Since 2013, lawmakers in Tennessee, Kentucky and West Virginia have introduced GMO legislation, currently under review, that aims to require the labeling of GMO foods sold in those states. And in May, Vermont passed the nation’s first GMO-labeling law. Niceley, a Republican who is known for his outspoken persona, has been spearheading similar attempts in Tennessee. This bill would mandate that “genetically engineered food products sold in Tennessee must contain a label plainly visible on the display panel that conspicuously contains the words ‘genetically engineered.’”

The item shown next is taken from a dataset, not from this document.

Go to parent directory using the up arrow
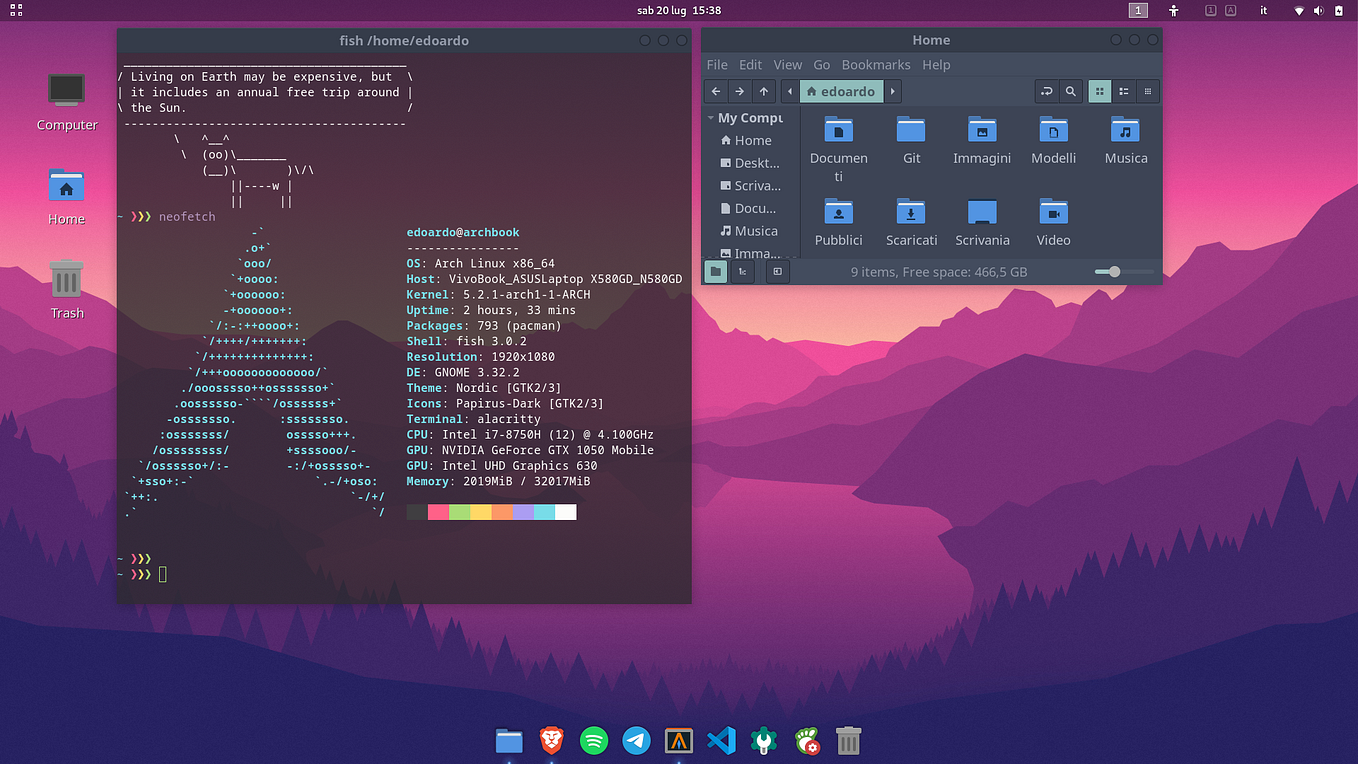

Niceley explains that he was raised on his great-grandfather’s farm and continues to cultivate his family’s relationship to the land. “I have three daughters who are [very serious about their food], and we raise pastured beef, free-range chickens, heirloom cornmeal and grits, and more,” he says. With an education in soil science, and family members who worked in nursing and medicine, Niceley looks at GMO issues from both agricultural and nutritional standpoints. “Healthy soil leads to healthy plants, and then eating those plants keeps us healthy,” he states. But, he says, referring to the fact that many GMOs are designed with only one goal in mind — usually crop yield — “with GMOs, the nutrition just isn’t there. It looks like a bushel of corn, but doesn’t have the protein or the minerals. For ethanol or high-fructose corn syrup, [GMOs are] just as good, but for food-grade uses, no.”

But Brian Chatham, conservation technician at the Watauga County Soil and Water Conservation Office, has different reservations. “I don’t have a problem with right-to-know labeling, but if it elevates other costs like marketing, there could be problems further on down,” says Chatham. “We deserve to know what we’re eating, but at the same time, everything is not as bad as the media makes it sound.”

GMOs: Possibilities and Pitfalls

To speak plainly, this is not a straightforward issue. Some well-respected associations — for example, the American Medical Association and the U.S. National Academy of Sciences — state that they believe GMOs to be safe. Perhaps conservative use of genetic engineering, coupled with innovative uses of traditional farming practices, can reduce the concentration of agricultural chemicals in our water supply. And GMOs could help sustain agriculture in communities with harsh growing climates, where the next meal is never guaranteed.

On the other hand, GMOs have not been a significant presence in human diets for very long. Fifteen years, give or take, is just a blip on the radar when determining longer-term effects on human health. And increasingly, weeds, pathogens, and insect pests are displaying resistance against the very technology that was designed to render them harmless. These emerging patterns may hint that no technology can permanently outsmart evolution in nature.

A sweeping ban on GMOs may be extreme. Yet, as with any technology at the frontier of science – and especially one that is being applied to billions of people — it will likely prove wise to think about the possible outcomes. Referring to a common gene in GMO crops, Niceley says, “The [Bacillus thuringiensis] gene is in everything now, and it’s just too early to tell what it’s gonna do to us […] Science is so much smarter now — there is so much information out there, but nobody is sitting down and looking at the big picture.”